Image related to Accentor I
Caption: Accentor (AMc-36), 8 June 1943, displaying her full coastal minesweeper designation, AMc-36, on her hull. Note the two .50-caliber machine guns amidships, and the sweep wire reel on her fantail. (80-G-71254)

A bird of the genus Pruella, most notably the hedge sparrow.

I

(AMc-36: displacement 221; length 97'6"; beam 22'6"; draft 8'11"; speed 10.0 knots; complement 17; armament 2 .50-caliber machine guns; class Accentor)

The first Accentor (AMc-36) was laid down on 21 January 1941 at Ipswich, Mass., by W. A. Robinson, Inc. ; launched on 10 May 1941; sponsored by Mrs.

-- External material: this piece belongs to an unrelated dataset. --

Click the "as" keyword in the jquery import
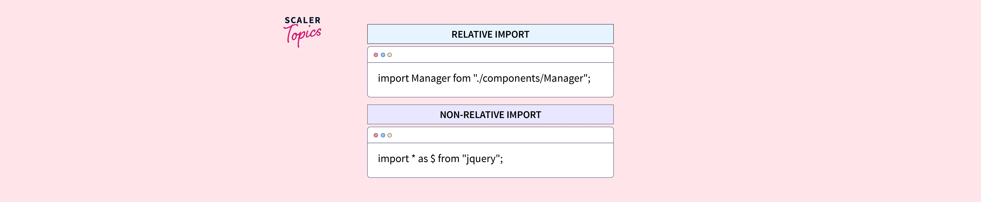This screenshot has width=981, height=202. tap(423, 159)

W. A. Robinson; and commissioned at the Boston Navy Yard on 24 July 1941, Lt. (j.g.) Gordon Abbott, D-V(S), USNR, in command.

Following outfitting there and shakedown training in nearby waters and off the Virginia capes, the coastal minesweeper arrived at Portland, Maine, on 26 September 1941 and reported to the commanding officer of Mine Division 26 for duty in the inshore patrol. That same day, the Navy ordered its ships to protect all vessels engaged in commerce in U.S. defensive waters, by patrolling, covering, and escorting, and by reporting or destroying German or Italian naval forces encountered. That followed in the wake of the U.S. Navy's escorting an east-bound British transatlantic convoy [HX 150] for the first time, and the turnover to British escorts the previous day [25 September].

For almost one year, but for a month of availability at the Boston [Mass.] Navy Yard from 18 March to 17 April 1942, she performed her duties of streaming and sweeping for mines.  In mid-August 1942, orders arrived directing Accentor to proceed via Boston to Annapolis, Md., for minesweeping tests in the Chesapeake Bay. She departed Portland, Maine, on the 22nd and reached the U.S. Naval Academy six days later.

Decommissioned on 1 September 1942, Accentor was placed in service simultaneously. She then spent the remainder of her naval career operating in the Chesapeake Bay region, for the most part under the auspices of the Naval Mine Warfare Proving Ground, Solomons Island, Maryland.

After World War II ended and most postwar minesweeping tasks had been completed, Accentor was placed out of service on 14 June 1946 and, a week later, declared surplus to the Navy needs.

Stricken from the Navy Register on 3 July 1946, Accentor was transferred early in October 1946 to the Maritime Commission for disposal and sold to Higgins, Inc., of New Orleans, La.  Delivered to that company at Lake Charles, La., on 9 October 1946, she served as a tugboat for that firm until  purchased by the Star Towing Co., of New Orleans, La., in 1954. 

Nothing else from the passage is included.